Among the entries that follow, find every line with the word "will" and list it.
Segment Open
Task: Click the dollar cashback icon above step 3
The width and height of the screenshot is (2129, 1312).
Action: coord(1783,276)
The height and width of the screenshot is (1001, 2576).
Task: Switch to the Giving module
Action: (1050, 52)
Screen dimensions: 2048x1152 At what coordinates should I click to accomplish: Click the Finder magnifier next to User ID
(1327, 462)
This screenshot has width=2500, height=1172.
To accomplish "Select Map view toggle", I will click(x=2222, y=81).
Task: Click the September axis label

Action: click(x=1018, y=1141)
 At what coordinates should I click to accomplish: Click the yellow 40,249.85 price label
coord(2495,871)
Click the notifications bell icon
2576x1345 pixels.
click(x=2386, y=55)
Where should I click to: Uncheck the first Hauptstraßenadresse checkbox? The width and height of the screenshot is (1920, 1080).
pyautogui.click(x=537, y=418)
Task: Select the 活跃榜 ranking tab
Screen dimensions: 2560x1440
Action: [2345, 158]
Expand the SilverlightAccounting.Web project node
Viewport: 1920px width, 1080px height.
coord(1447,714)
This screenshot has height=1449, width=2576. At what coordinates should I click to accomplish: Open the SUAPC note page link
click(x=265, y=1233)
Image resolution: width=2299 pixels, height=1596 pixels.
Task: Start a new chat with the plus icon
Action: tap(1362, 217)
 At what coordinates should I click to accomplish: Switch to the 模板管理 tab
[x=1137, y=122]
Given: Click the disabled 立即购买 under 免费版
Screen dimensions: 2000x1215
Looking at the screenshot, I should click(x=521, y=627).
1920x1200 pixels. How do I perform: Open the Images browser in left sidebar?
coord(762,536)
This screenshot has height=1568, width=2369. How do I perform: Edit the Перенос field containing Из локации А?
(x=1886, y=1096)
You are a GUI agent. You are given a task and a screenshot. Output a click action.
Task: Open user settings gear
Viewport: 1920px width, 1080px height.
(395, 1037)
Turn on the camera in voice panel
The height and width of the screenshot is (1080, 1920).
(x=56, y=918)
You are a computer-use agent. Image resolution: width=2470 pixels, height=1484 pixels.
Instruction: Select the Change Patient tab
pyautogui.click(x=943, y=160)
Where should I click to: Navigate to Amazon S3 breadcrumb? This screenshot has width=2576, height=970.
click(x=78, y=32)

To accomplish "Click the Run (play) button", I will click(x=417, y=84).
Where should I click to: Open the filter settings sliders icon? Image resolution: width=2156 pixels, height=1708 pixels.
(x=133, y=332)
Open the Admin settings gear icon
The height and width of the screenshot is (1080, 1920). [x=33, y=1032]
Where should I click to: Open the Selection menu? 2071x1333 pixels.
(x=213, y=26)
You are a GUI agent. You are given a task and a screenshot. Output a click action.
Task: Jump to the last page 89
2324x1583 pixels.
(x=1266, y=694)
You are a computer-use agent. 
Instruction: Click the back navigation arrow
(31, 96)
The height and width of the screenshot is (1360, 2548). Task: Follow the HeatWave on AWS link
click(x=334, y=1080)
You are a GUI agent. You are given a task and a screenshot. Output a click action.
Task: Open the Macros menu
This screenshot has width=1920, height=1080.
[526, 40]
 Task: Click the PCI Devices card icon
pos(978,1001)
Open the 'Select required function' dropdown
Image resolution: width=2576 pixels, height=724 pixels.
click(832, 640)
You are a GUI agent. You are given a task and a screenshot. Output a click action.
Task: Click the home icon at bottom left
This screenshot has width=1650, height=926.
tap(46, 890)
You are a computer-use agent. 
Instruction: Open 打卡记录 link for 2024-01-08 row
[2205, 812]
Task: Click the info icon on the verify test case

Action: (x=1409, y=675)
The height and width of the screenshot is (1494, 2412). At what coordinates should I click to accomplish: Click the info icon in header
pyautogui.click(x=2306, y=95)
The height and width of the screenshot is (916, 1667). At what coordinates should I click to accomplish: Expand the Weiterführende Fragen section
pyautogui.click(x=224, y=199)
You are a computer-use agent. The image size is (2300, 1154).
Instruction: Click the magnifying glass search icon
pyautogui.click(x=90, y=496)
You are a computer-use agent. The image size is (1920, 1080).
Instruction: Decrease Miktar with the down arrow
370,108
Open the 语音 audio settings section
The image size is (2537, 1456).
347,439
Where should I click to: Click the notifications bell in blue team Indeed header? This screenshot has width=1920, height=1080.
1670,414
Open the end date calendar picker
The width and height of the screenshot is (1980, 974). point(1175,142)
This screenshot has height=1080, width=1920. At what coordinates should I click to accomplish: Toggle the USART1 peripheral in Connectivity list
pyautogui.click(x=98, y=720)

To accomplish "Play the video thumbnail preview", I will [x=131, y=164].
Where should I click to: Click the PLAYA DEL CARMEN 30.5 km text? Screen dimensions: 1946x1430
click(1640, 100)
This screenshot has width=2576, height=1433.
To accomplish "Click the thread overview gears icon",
Segment Closed
* EXERCISE SOLUTION *
To accomplish "Select Map view toggle", I will click(x=2222, y=81).
To accomplish "Click the Run (play) button", I will click(x=417, y=84).
To accomplish "Play the video thumbnail preview", I will [x=131, y=164].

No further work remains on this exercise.